[proofplan] We prove the polynomial assertion by isolating the leading term of $R$ along the negative real axis. After factoring out $x^n$, the lower-order terms become negative powers of $x$ and hence tend to $0$ as $x\to-\infty$. Therefore the leading coefficient dominates, so $|R(x)|$ grows beyond $1$ for some negative real number $x$. The final statement follows directly from the definition of A-stability, which requires $|R(z)|\leq 1$ throughout the left half-plane. [/proofplan]

[step:Factor the polynomial along the negative real axis]Since $R$ is a nonconstant polynomial, there exist $n\in\mathbb{N}$ with $n\geq 1$ and coefficients $a_0,\dots,a_n\in\mathbb{C}$ with $a_n\neq 0$ such that, for every $z\in\mathbb{C}$, \begin{align*} R(z)=\sum_{j=0}^{n} a_j z^j. \end{align*} For every real number $x<0$, factoring out $x^n$ gives \begin{align*} R(x)=x^n\left(a_n+\sum_{j=0}^{n-1} a_j x^{j-n}\right). \end{align*} Here each exponent $j-n$ is a negative integer for $0\leq j\leq n-1$.[/step]
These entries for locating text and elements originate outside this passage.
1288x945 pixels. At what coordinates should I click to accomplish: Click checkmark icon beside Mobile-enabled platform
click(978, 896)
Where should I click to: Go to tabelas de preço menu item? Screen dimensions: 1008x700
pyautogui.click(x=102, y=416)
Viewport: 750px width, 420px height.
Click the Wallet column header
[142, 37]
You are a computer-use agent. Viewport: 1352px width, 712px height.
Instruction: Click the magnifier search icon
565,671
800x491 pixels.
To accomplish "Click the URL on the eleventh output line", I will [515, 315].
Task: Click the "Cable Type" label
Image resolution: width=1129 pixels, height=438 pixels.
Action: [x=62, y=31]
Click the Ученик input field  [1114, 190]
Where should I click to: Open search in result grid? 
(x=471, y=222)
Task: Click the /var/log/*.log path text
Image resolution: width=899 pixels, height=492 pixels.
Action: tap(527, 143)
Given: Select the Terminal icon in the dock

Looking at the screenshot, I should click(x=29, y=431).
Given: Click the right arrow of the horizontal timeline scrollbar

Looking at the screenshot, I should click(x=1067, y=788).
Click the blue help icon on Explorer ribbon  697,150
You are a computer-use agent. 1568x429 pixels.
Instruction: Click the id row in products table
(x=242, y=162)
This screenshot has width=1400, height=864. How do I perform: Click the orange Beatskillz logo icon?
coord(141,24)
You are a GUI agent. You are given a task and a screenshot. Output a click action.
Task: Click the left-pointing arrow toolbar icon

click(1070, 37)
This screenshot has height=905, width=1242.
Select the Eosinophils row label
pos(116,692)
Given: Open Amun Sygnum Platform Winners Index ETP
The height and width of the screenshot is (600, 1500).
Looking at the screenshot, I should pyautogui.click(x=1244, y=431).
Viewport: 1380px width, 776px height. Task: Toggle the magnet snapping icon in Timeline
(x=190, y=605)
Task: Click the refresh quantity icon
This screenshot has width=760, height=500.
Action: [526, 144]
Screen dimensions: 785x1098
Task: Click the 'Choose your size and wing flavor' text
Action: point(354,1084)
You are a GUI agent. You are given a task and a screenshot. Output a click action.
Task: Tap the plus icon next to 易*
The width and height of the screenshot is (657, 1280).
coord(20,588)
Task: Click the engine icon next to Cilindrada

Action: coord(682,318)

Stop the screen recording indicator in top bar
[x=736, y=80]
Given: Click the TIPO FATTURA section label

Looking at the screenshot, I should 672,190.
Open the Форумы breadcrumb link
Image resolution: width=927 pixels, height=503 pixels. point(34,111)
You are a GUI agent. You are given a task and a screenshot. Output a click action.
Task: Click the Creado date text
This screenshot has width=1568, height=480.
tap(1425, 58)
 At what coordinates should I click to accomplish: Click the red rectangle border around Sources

[guided]The point of this factorisation is to separate the unique highest-degree term from all lower-order terms. Since $R$ is nonconstant, it has a positive degree $n\geq 1$, and we may write \begin{align*} R(z)=\sum_{j=0}^{n} a_j z^j \end{align*} for coefficients $a_0,\dots,a_n\in\mathbb{C}$ with leading coefficient $a_n\neq 0$. Now fix a real number $x<0$. The expression $x^n$ is nonzero, so it can be factored from every term: \begin{align*} R(x)=x^n\left(a_n+\sum_{j=0}^{n-1} a_j x^{j-n}\right). \end{align*} The reason this is useful is that the lower-degree terms have become negative powers of $x$. For every $j\in\{0,\dots,n-1\}$, the integer $j-n$ is strictly negative, so $x^{j-n}$ tends to $0$ as $x\to-\infty$ along the real axis. Thus the parenthetical factor will approach the nonzero number $a_n$.[/guided]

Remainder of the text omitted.